SOURCE EXTRACT:
______________________________

A manual and automated CSV file upload solution for a website

apiasp.netftpiiswindows

Problem

I run a website which has a requirement for a new feature – to enable users to upload CSV files into the website. The users will only ever need to upload 1 CSV file at a time, and only 1 or 2 CSV files per day on average. I get to define the file format of the CSV, so I will be specifying what the fields are and the data types of each field, but I don't know how many rows will be in the file and I don't know what the specific data will be either. You can assume the CSV file will never be bigger than 1MB in size.

The website already exists, however the feature to upload CSV files is still in the planning stages. The website currently enables users to login and manage their data (ie. it has privilege control at the user level) and its all managed through an SQL Server database. The website runs ASP.NET on IIS7.5 – this cannot be altered. The server is not NATed but it is firewalled. If you need more information about the website, please ask.

______________________________

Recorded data
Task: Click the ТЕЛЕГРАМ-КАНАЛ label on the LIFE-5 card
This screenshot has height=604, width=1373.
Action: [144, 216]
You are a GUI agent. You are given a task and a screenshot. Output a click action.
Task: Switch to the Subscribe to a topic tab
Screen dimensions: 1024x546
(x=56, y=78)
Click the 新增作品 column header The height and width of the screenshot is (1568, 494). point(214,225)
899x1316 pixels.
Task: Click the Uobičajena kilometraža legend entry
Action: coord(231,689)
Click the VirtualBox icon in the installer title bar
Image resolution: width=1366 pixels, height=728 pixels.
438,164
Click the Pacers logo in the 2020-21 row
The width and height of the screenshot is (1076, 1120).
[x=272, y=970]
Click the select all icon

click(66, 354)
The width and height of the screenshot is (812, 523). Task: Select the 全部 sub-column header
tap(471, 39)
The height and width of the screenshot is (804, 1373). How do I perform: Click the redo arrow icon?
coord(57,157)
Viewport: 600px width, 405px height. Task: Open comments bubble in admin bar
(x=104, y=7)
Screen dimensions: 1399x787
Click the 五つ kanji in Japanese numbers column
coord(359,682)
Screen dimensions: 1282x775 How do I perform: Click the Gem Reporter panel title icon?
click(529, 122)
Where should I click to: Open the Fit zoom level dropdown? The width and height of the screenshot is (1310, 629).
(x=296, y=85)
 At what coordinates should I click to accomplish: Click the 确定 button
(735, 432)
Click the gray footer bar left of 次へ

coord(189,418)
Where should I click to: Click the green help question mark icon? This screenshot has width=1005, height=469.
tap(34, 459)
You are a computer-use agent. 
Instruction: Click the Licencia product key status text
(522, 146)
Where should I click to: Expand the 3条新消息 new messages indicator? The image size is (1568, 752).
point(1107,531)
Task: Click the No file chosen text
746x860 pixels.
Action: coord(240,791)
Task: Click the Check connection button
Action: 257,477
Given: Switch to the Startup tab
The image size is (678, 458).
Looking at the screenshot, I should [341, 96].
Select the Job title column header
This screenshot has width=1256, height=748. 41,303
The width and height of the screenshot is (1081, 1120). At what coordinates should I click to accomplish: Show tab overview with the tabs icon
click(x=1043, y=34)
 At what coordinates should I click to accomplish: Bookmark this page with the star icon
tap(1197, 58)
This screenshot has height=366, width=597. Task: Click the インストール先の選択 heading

______________________________

EXERCISE BRIEF: In the CSV upload problem description, what does the website run on?

CORRECT ANSWER: The website runs ASP.NET on IIS7.5.